As highly adaptable and efficient predators, cats are estimated to prey on more than one millions birds a day around the country, and are the cause of 28 of the last 29 mammal extinctions in Australia. Although difficult to estimate numbers on Phillip Island, feral cats have the ability to prey on penguins, bandicoots, birds and possums.
The last physical evidence of any foxes on Phillip Island was detected in August 2015, and the island was declared fox-free two years later. Now the aim is to eliminate feral cats that present the biggest threat to the iconic fauna of Phillip Island through predation and disease.
Marbee will play a key role in their eradication as the first feral cat detection dog for the Island, and one of only a handful in Australia.
Last year, 150 feral cats were captured on Phillip Island.

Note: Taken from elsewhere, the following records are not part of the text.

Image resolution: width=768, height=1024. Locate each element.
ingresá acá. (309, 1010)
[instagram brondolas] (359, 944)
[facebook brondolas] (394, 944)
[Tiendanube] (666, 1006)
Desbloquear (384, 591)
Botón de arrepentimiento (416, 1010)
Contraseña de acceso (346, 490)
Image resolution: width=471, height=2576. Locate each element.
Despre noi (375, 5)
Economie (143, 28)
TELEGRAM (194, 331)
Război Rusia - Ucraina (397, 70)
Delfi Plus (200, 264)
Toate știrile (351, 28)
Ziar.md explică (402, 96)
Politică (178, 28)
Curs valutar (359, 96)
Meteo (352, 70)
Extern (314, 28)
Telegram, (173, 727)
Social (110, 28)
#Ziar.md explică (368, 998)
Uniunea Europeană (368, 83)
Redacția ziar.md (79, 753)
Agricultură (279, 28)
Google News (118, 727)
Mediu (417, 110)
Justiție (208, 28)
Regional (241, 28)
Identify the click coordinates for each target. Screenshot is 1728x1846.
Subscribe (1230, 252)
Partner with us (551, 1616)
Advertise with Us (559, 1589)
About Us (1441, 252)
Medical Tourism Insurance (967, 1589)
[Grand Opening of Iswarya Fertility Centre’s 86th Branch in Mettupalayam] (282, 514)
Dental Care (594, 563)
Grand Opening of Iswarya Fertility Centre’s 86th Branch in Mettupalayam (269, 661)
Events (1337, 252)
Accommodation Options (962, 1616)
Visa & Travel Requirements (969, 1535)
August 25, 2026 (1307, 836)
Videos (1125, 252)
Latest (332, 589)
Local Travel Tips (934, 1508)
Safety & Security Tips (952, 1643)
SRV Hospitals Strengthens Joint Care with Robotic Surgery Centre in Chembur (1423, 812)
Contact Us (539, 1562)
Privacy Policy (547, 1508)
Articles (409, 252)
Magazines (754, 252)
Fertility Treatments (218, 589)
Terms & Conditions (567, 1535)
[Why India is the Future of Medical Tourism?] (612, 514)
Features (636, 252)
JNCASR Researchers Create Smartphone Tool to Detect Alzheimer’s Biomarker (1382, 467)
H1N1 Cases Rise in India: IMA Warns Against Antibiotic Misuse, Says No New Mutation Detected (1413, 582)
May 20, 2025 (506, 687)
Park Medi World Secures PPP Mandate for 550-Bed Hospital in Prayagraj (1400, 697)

“Feral cats differ from domestic cats, despite looking similar. They are usually born in the wild, and need to catch their own food which is often our native wildlife,” said Phillip Island Nature Parks Pest Program Manager Stuart Murphy.
Marbee is being trained specifically to detect and track feral cats, and in 12 – 18 months will be field ready. Her trainer, Craig Bester, has been training dogs for 35 years.
She will be joined by another pup in the coming months, and once trained both dogs will be used along with other detection tools such as infra-red cameras to locate feral cats.
“Once trained these dogs will be used to detect and track feral cats because of their heightened sense of smell. They are our eyes, ears and noses and help us locate areas where feral cats are living.” said Mr Murphy.
The successful management of pest animal species on Phillip Island has coincided with an increase in the number of little penguins, hooded plovers, cape barren geese and short tailed shearwater breeding on Phillip Island. It has also allowed for the introduction onto Phillip Island of the Eastern barred bandicoot, considered extinct in the wild on mainland Victoria.